October 27, 2008 at 7:21 am
I continue to think that a complete statement of the problem coming from the OP has yet to occur. There is no written description of the EXACT process to follow for any given record within a group of A's. I'm not even sure the OP knows what he wants.
Dan - PLEASE provide a COMPLETE description of EXACTLY how to handle ANY GIVEN RECORD within a set of A's, that will give the CORRECT RESULT, regardless of the input, and TAKES INTO ACCOUNT ALL POSSIBLE INPUTS. The description needs to be written, and it needs to leave absolutely NO ROOM for doubt about what the words mean. I'm thoroughly convinced at this point that this problem will not be solvable until we understand what you want in the EXACT SAME way that YOU understand it. We need to be able to read the description and come away without any questions. So far, every description you've provided has left any of a number of questions, and some of the behavior you're asking for in producing the correct result could only be a result of an inconsistent set of rules or some other undisclosed rule that we haven't seen you post as yet. Make NO assumptions, ok?
Steve
(aka smunson)
:):):)
Steve (aka sgmunson) 🙂 🙂 🙂
Rent Servers for Income (picks and shovels strategy)

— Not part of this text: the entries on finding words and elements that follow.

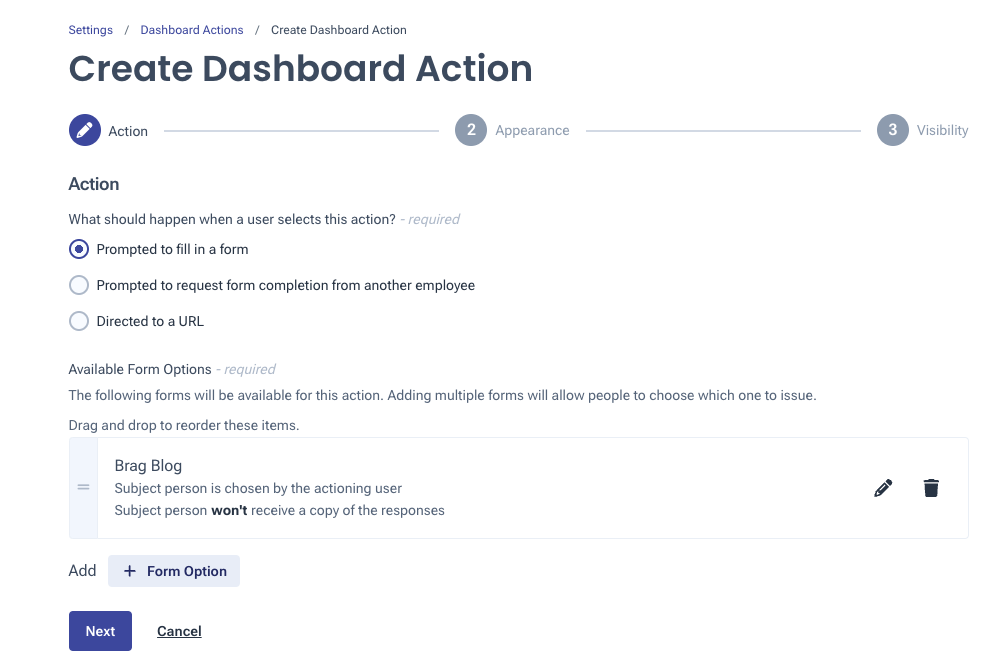Click the Action step label
The height and width of the screenshot is (664, 985).
(x=128, y=131)
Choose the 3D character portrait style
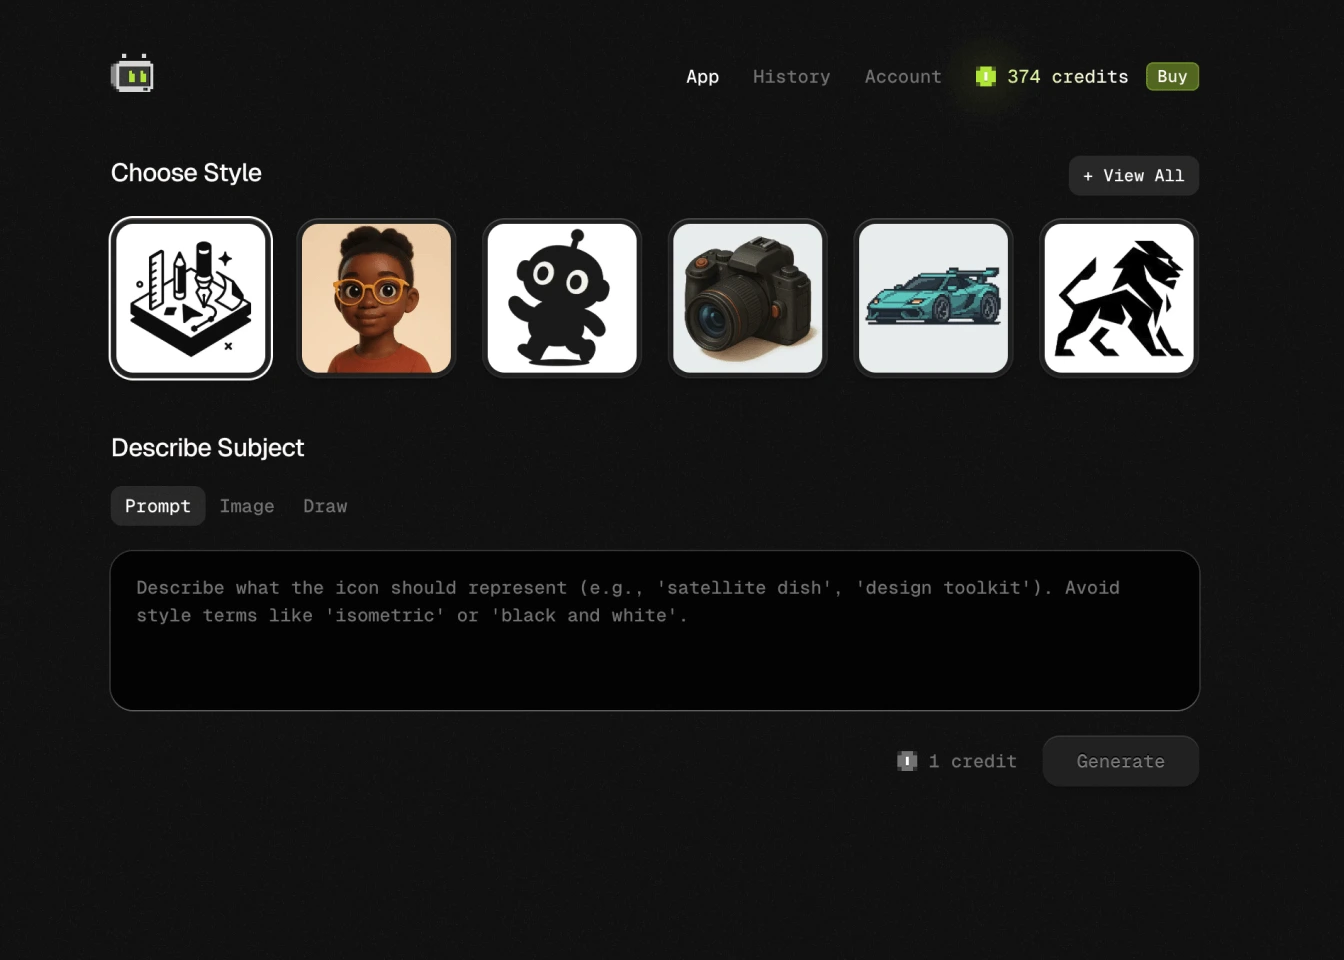 [376, 298]
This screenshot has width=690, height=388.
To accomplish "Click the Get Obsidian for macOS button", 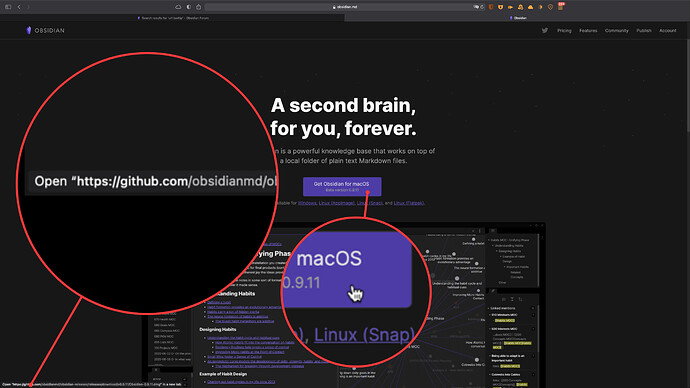I will click(x=342, y=187).
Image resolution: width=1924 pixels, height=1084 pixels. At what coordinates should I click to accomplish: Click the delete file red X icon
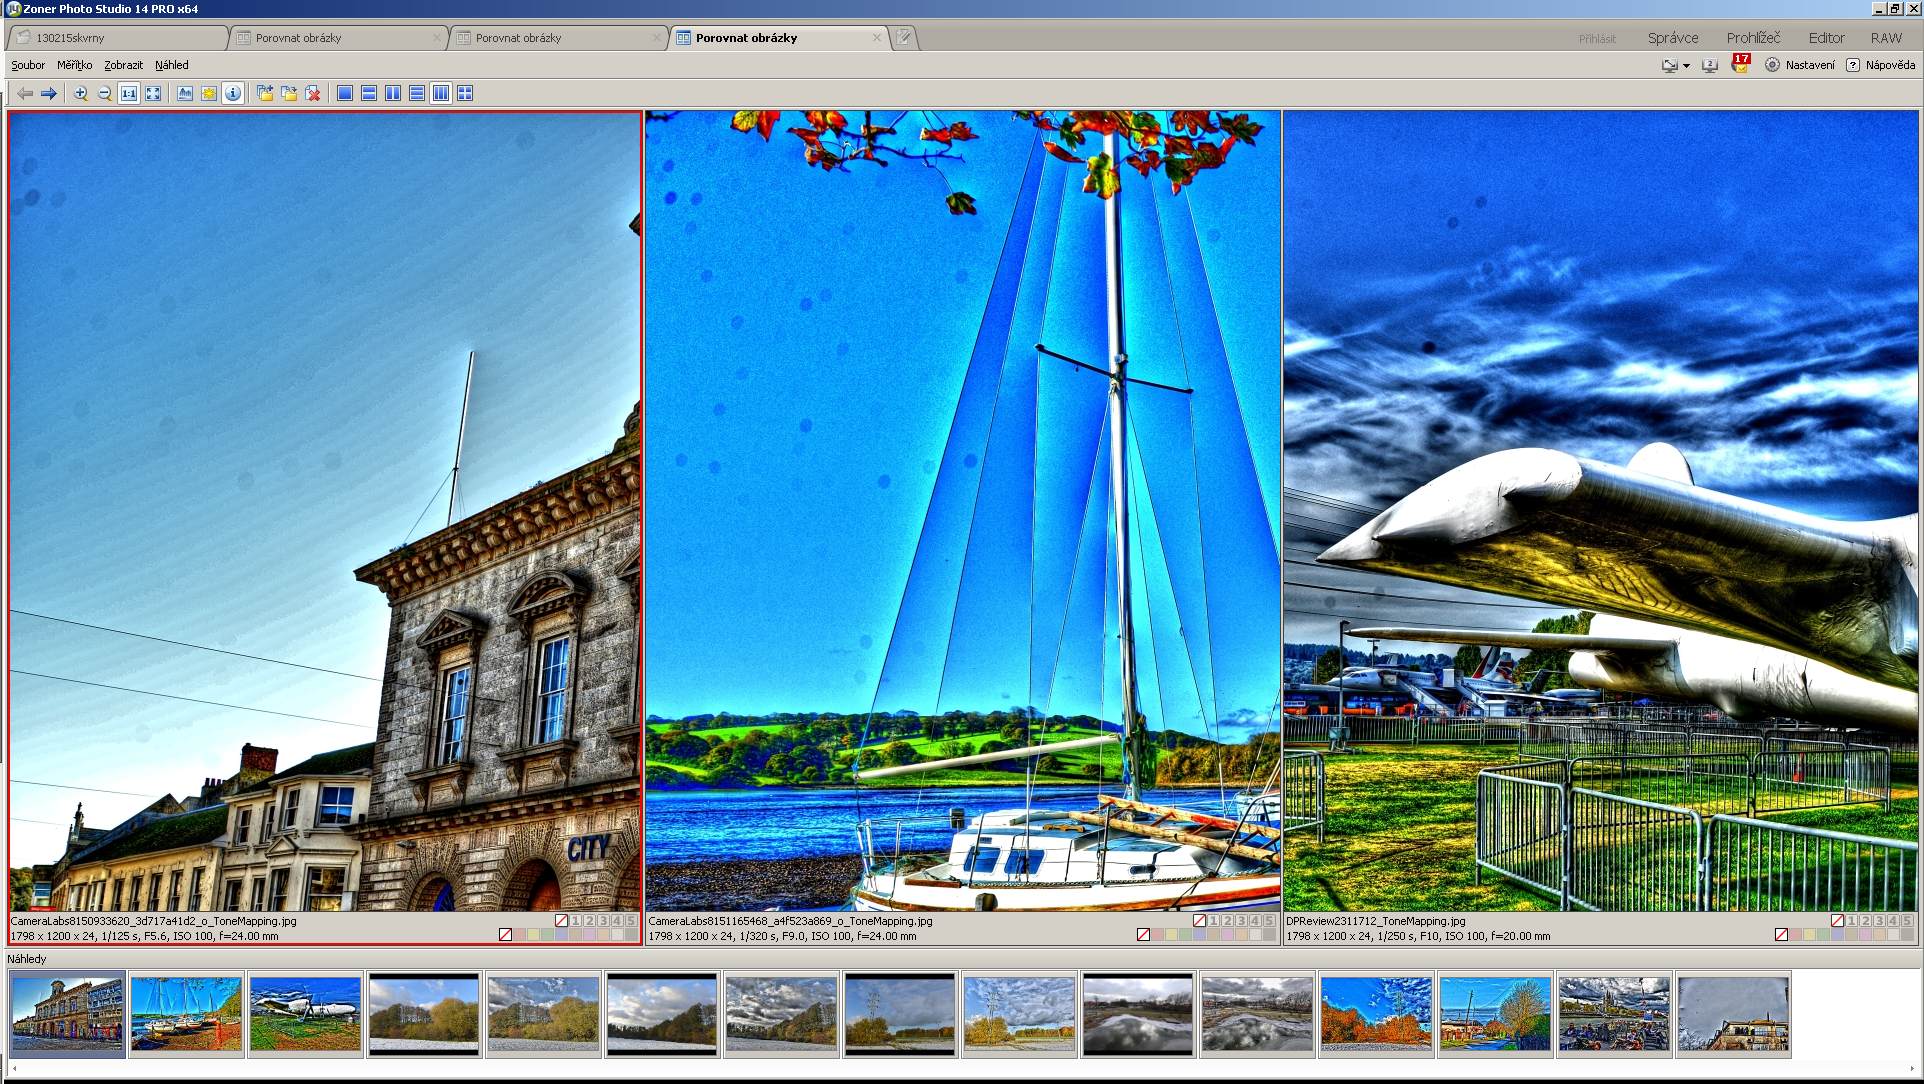tap(313, 93)
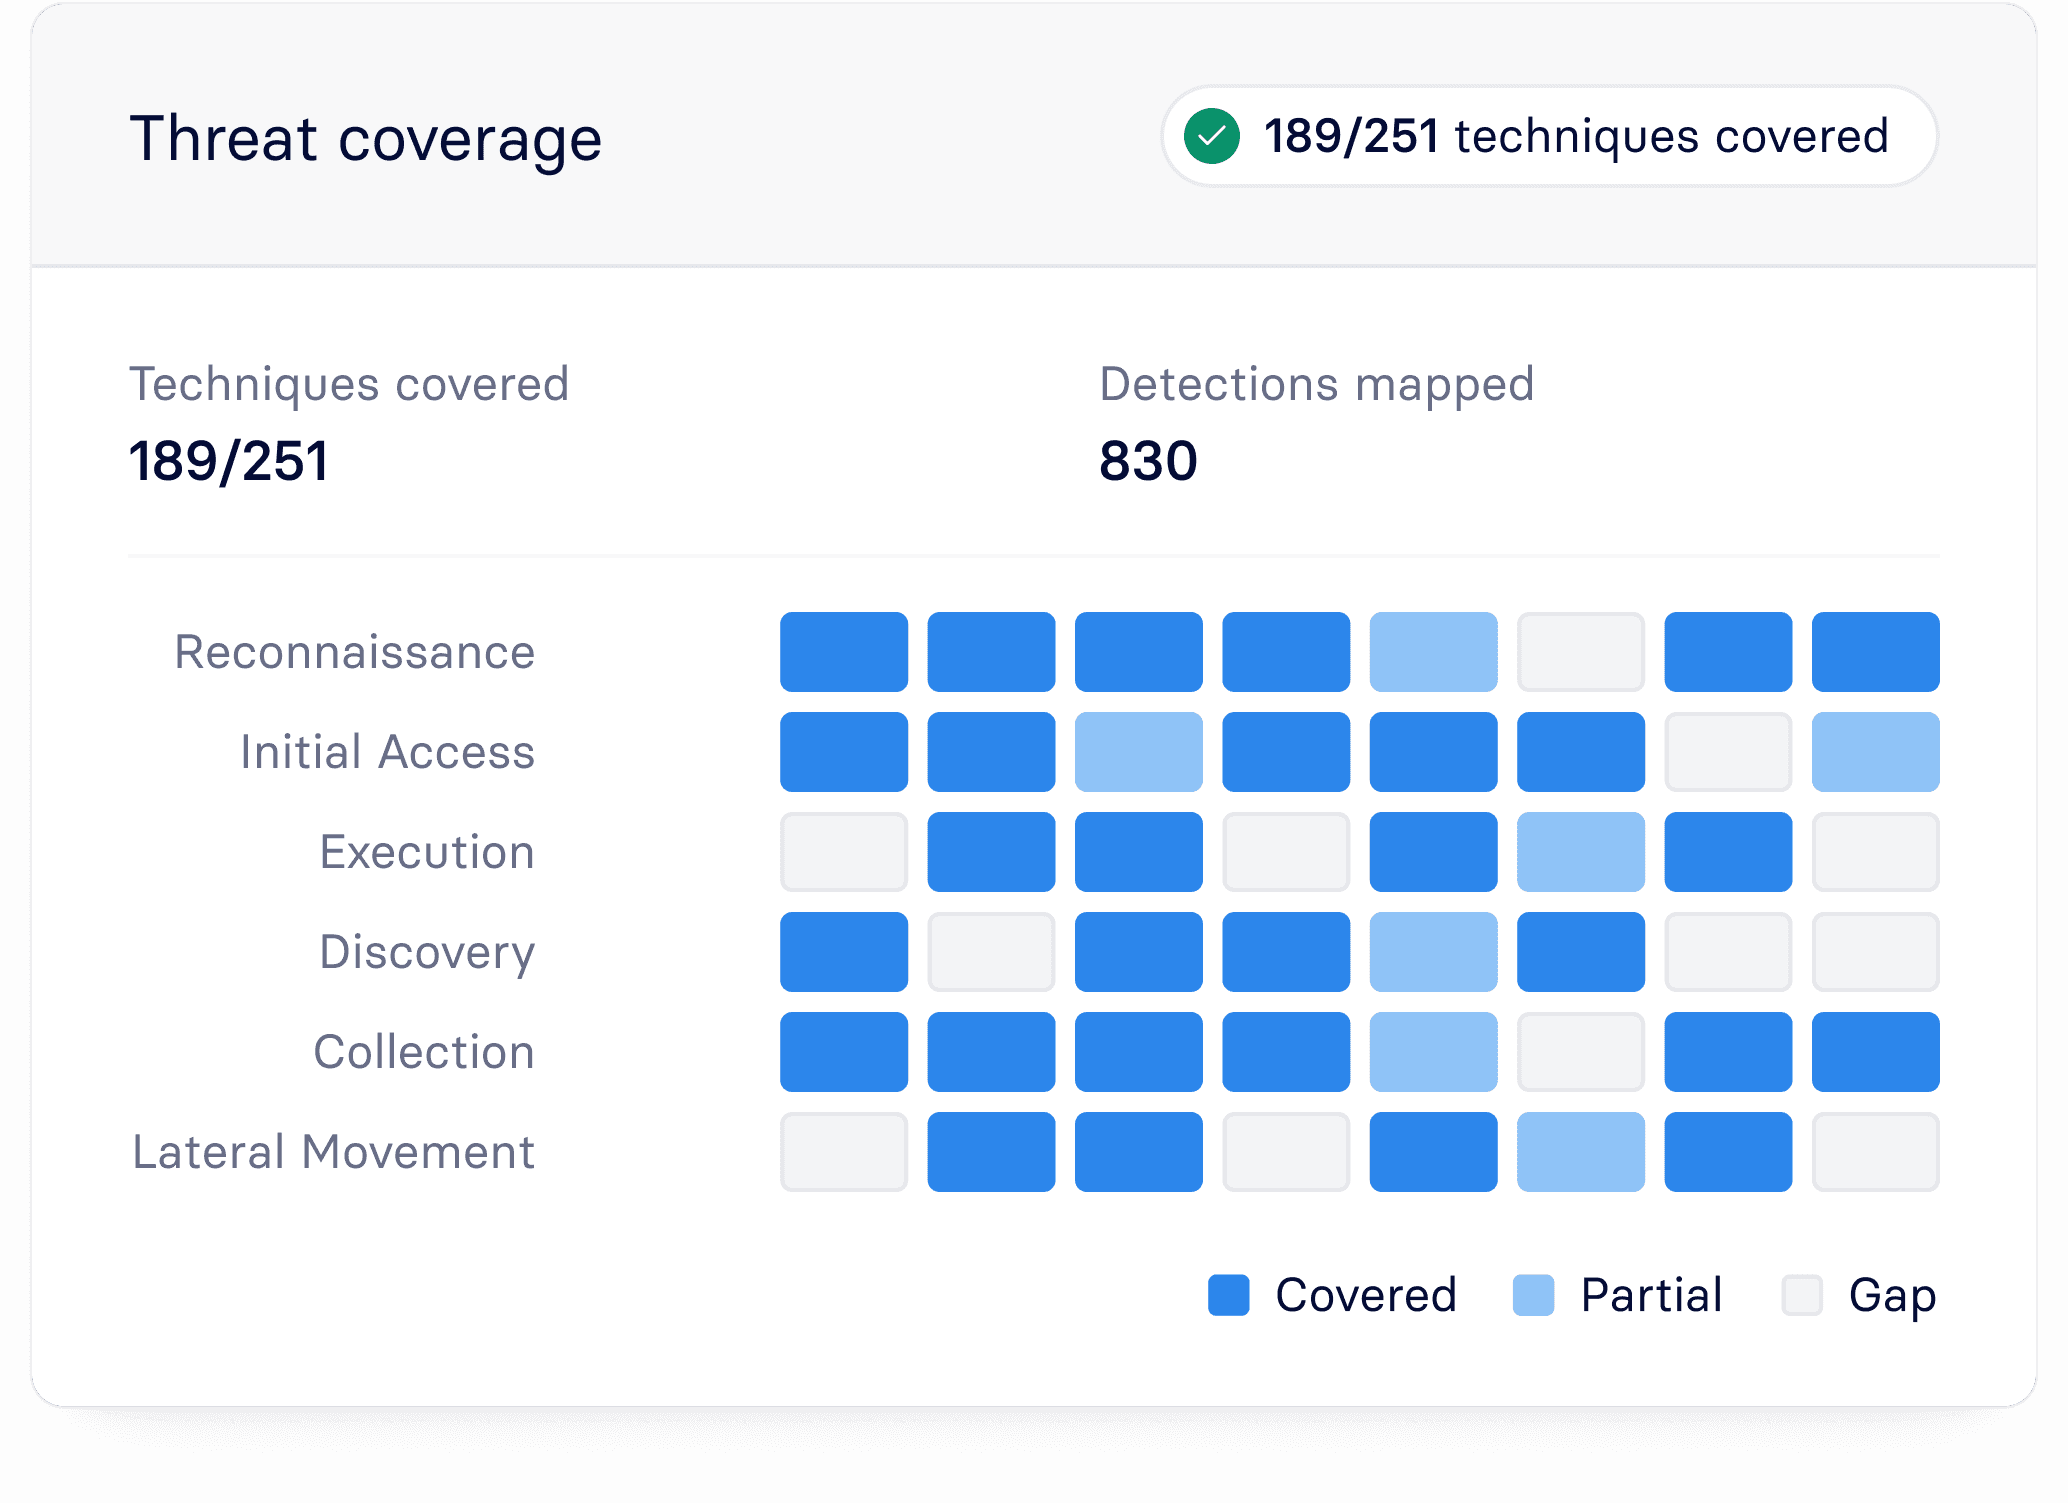
Task: Select the Initial Access row label
Action: [x=387, y=752]
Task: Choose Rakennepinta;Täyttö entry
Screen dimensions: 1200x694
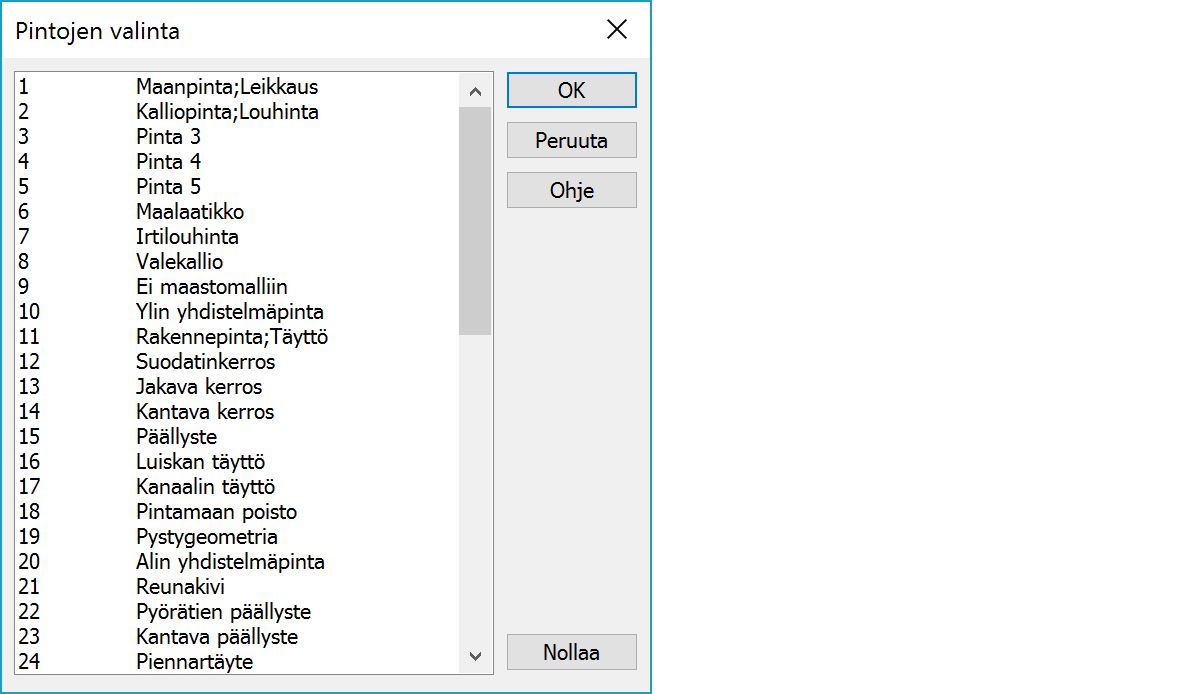Action: [232, 337]
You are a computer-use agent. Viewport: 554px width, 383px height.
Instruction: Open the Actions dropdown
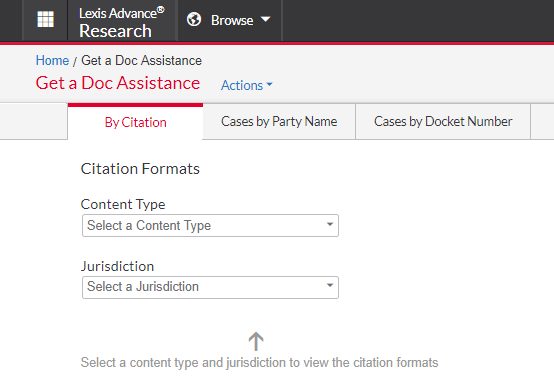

October 27, 2008 at 7:23 am
Or... the even more elusive question... what on earth the end goal of this thing really is. Part of the reason we are unable to come up with any good set based approach is because I don't think anyone (with the possible exception of yourself) really understands what you're trying to do here.
October 27, 2008 at 4:28 pm
This thread is still going !!?!! I'm sorry to have missed all the fun, but I'm feeling lucky, so I'll try again. If the results are correct, then someone else can make it go faster. From what I've read, there are only two things to identify:
1. The rows where the Code column "breaks" to a new code, which doesn't include the first row in the table.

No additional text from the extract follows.